The first time I saw San Francisco's fog-dampened Olympic Club was during the first day of the 1966 Open as I followed in the classic shadow of Ben Hogan, yep, right behind him and his caddie, watching one lasered shot after another.
The first time I was really aware of the golf course at Olympic was 11 years before, sitting in the stands at the minor-league ballpark in Oakland - rooting for the hometown Oaks - and listening simultaneously to the hole-by-hole reports over the PA system of Hogan's playoff with Jack Fleck.
It never went the way you hoped it would: Hogan losing to Fleck, Arnold Palmer blowing a seven-stroke lead with nine holes to go to Billy Casper in 1966, Tom Watson losing to Scott Simpson in 1987, and Payne Stewart watching his hopes and putt slip down the 18th green in 1998 as Lee Janzen prevailed.
The Olympic Club - the site of next week's U.S. Open - is known as the place great players go to lose, where slow and steady - not spectacular - has won the race.
But to me, growing up in the Bay Area, the Olympic Club was more than just a golf course, or even two golf courses. It was about an athletic powerhouse.
I loved track and field as a youngster - Cornelius Warmerdam, the first man to vault 15 feet, did it for the Olympic Club. I remember Lon Spurrier breaking the world record in the 880 . . . for the Olympic Club.
In that era, great post-college athletes had professions, and then they had athletic-club affiliations. In 1928, the Olympic Club beat Stanford, St. Mary's, Santa Clara and Rose Bowl-bound Cal in football.
Olympic Club members have competed nationally and internationally in everything from rugby to fencing. Founded in 1860, the Olympic Club is the oldest sporting club in the country. It began downtown and had various locations, including one destroyed by the 1906 earthquake.
The Olympic Club is first and foremost a downtown athletic club. With 5,000 active members, the gorgeous clubhouse, designed by the architect who did San Francisco City Hall - Arthur Brown Jr. - and located near Union Square, has two swimming pools and two basketball courts along with handball and squash courts.

COLLECTED MATERIAL ->
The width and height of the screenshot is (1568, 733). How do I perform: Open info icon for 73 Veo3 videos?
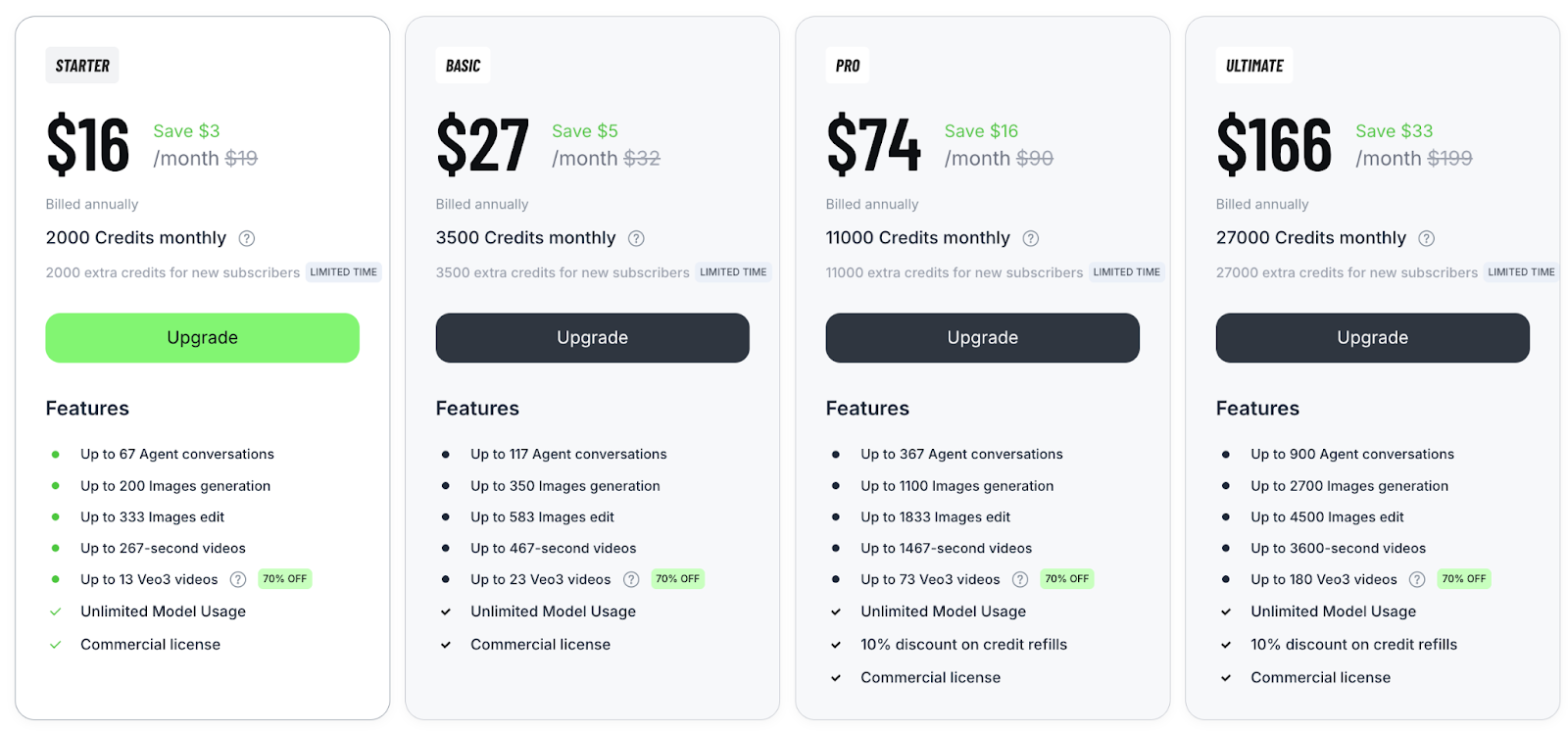coord(1020,579)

PARTS OF THE EXERCISE ->
(1) Answer these questions from the text about the Olympic Club:
(a) To whom did Arnold Palmer lose in 1966?
(b) In what year was the Olympic Club founded?
(c) Which architect designed the clubhouse?
(2) Copy the passage of the text about the Olympic Club starting with "The first time I was" and going on through "Lee Janzen prevailed.".
The material has no connection to the text about the Olympic Club.

EXERCISE SOLUTIONS ->
(1)
(a) Billy Casper
(b) 1860
(c) Arthur Brown Jr.

(2)
The first time I was really aware of the golf course at Olympic was 11 years before, sitting in the stands at the minor-league ballpark in Oakland - rooting for the hometown Oaks - and listening simultaneously to the hole-by-hole reports over the PA system of Hogan's playoff with Jack Fleck.
It never went the way you hoped it would: Hogan losing to Fleck, Arnold Palmer blowing a seven-stroke lead with nine holes to go to Billy Casper in 1966, Tom Watson losing to Scott Simpson in 1987, and Payne Stewart watching his hopes and putt slip down the 18th green in 1998 as Lee Janzen prevailed.